Swasti Mitter (22 May 1939 – 1 May 2016) was a researcher into gender and development. She held posts as Professor of Gender and Technology at the University of Brighton, and as a deputy director of the UNU Institute of New Technologies at the University of Maastricht (Now UNU-MERIT). Her main area of research involved exploring the ways Information Technologies have influenced employment patterns for women in less developed countries.[1]
Mitter was born in Baharampur, West Bengal, India on 22 May 1939. Her father, Sasankasekhar Sanyal was a politician and her mother Usha Rani.[2] She was educated at Presidency College and Krishnath College.
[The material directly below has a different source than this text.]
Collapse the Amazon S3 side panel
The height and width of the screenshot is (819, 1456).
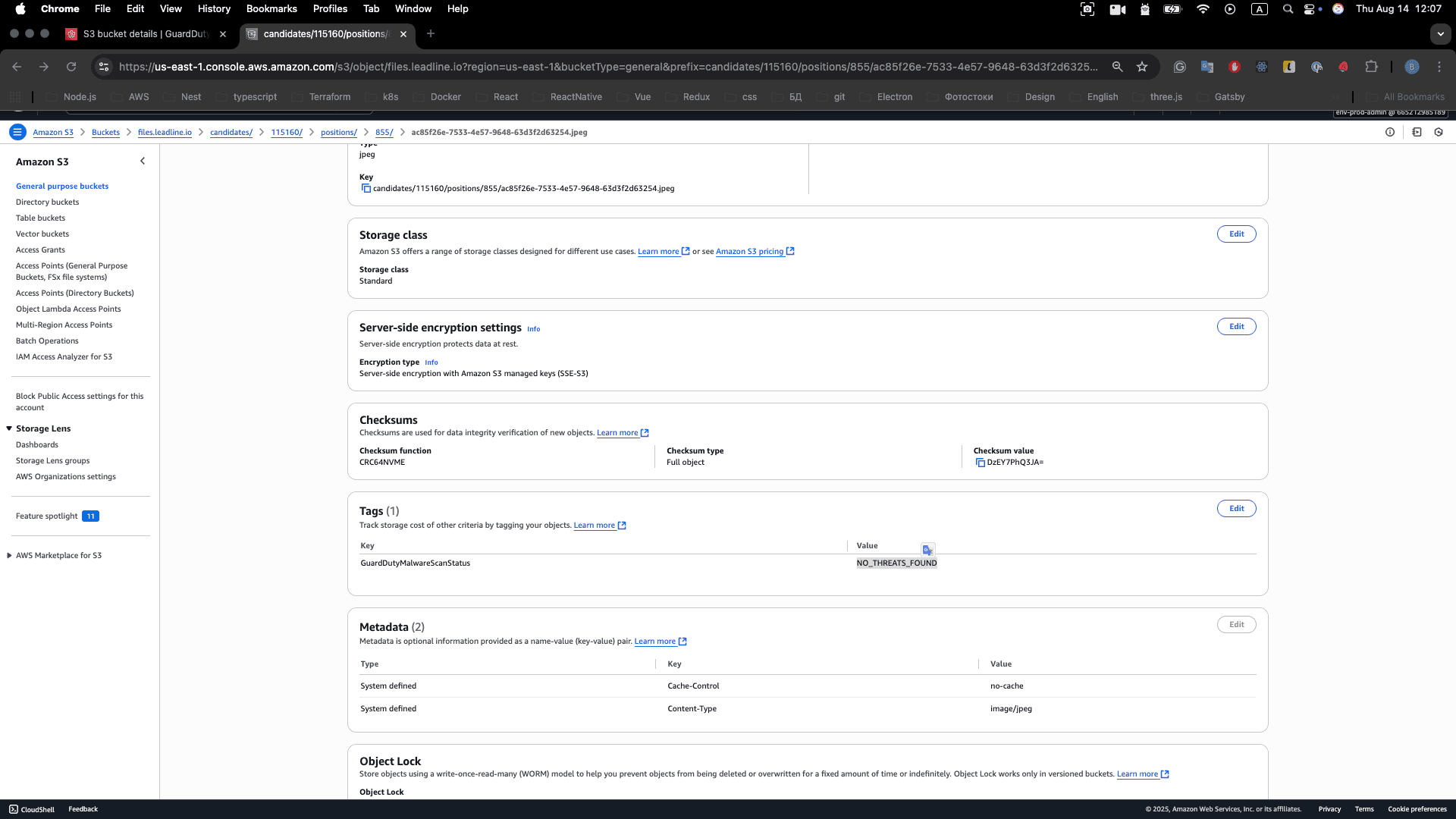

Against her parents' wishes she married in 1960 Partha Mitter and they had two children together.[2] They moved to the United Kingdom, where she studied at the London School of Economics and the University of Cambridge.
In the early 1970s, she traveled to Sonarpur to research peasant uprisings, publishing a paper on the subject Peasant Movements in West Bengal in 1977. An academic post in 1974 at Brighton Polytechnic led to a professorial position at what had become the University of Brighton in 1993, in gender and technology.[3] Whilst at Brighton, she published two books, Common Fate: Common Bond in 1986, about the poor working conditions of women in export processing zones, and Computer-aded Manufacturing and Women's Employment in 1992. From 1994 to 2000, Mitter was deputy director of INTECH.[3]
On 1 May 2016, Mitter died at Churchill Hospital, Oxford due to cancer and pneumonia.[2]